Can this be solved without having the crossdomain.xml under the domain of the server? My application <pretty.swf> is recognizing the data <data.xml> to be remote. Although they are from the same domain, <pretty2.swf> does not work without loading the policy file.

From the security updates stated in Flash version 7 <source>, it states that:

...we added a new permission mechanism which allows broader cross-domain cooperation.

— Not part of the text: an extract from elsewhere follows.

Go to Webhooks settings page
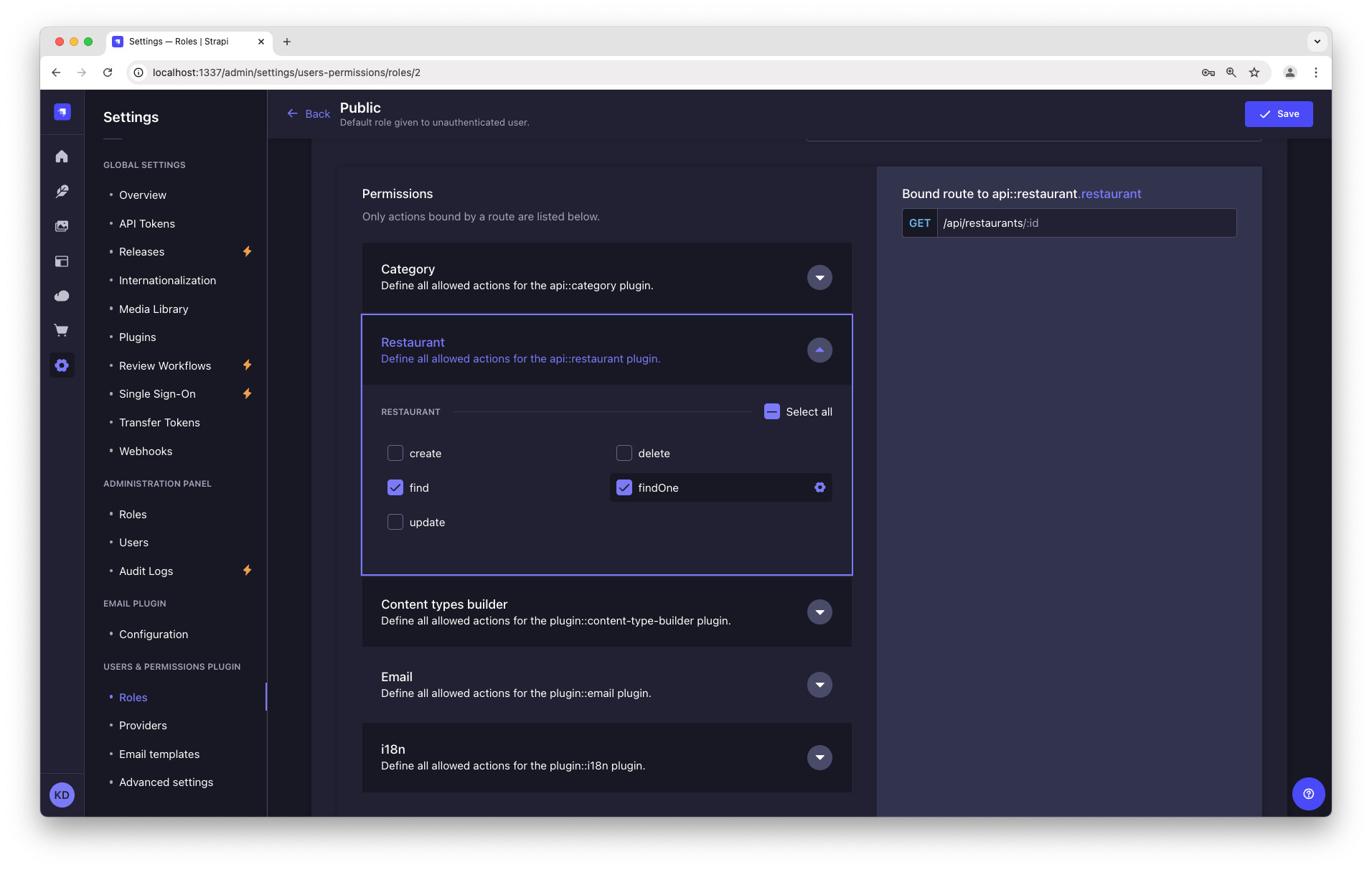 (146, 451)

You can perform data loading (loadVariables, XML, XMLSocket, runtime shared libraries, Flash Remoting) from outside a movie's own domain as long as the server providing the data provides a policy file—a small XML file that grants cross-domain loading permissions...

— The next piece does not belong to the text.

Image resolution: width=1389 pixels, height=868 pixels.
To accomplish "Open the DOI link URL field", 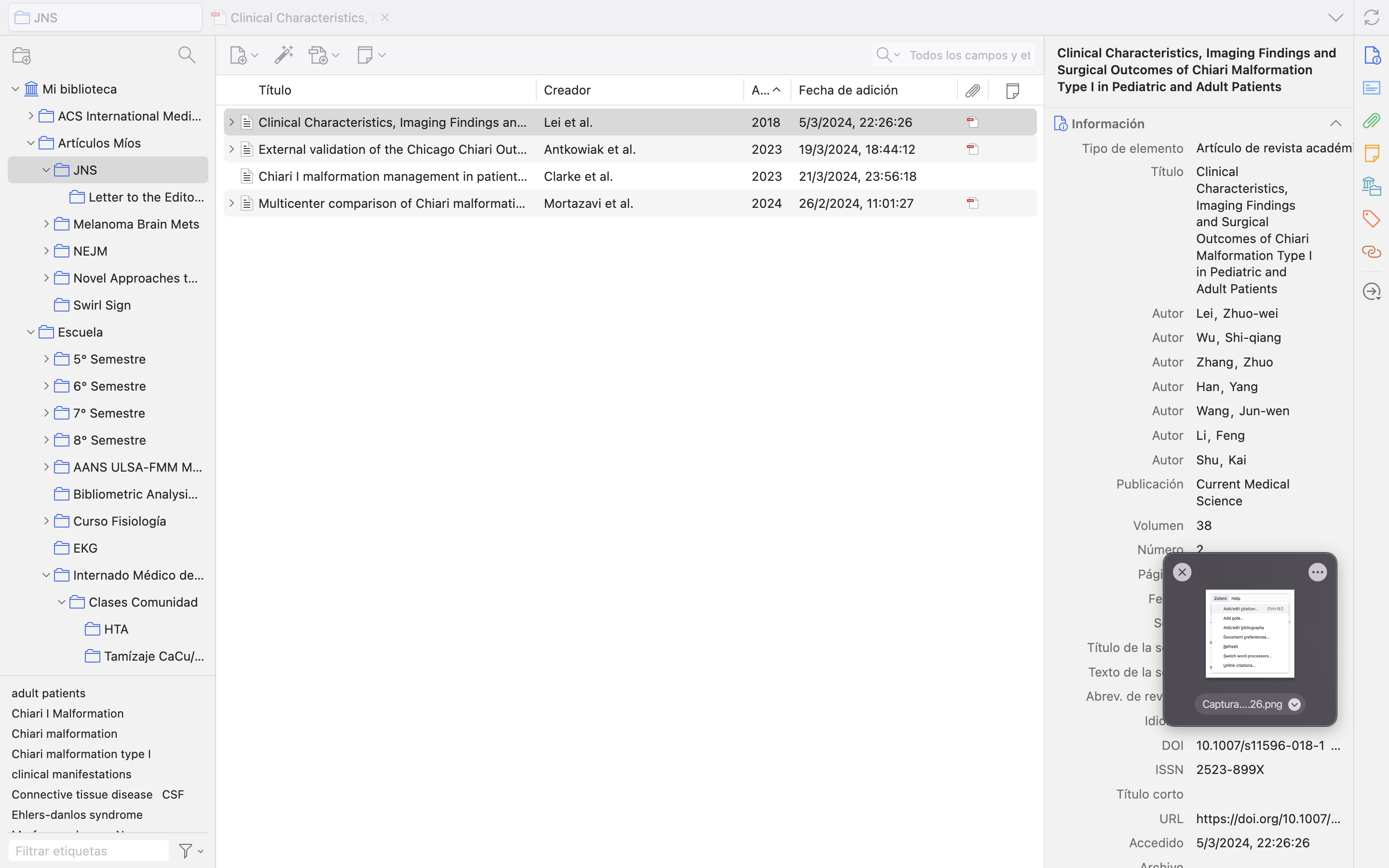I will point(1268,819).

Since Flash 8 just has security modification for local sandbox(since my application telling me that the type of the sandbox of my application is remote), I was mainly looking at the newly released(Apr 2008, Flash 9) security updates, and found my problem does not quite suit in one of these catergories.

    "

• You use sockets or XMLSockets, regardless of the domain to which you are connecting

• You use addRequestHeader or URLRequest.requestHeaders in any network API call when sending or loading data cross-domain

  or

  You provide access to content on remote domains as a web service provider

• You have SWFs that are exported for Flash Player 7 (SWF7) or earlier that communicate with the hosting HTML by any means
• You use "javascript:" through network APIs to communicate outside a SWF      "
  

Since my application and data are from the same domain, why pretty2.swf does not work without the crossdomain.xml?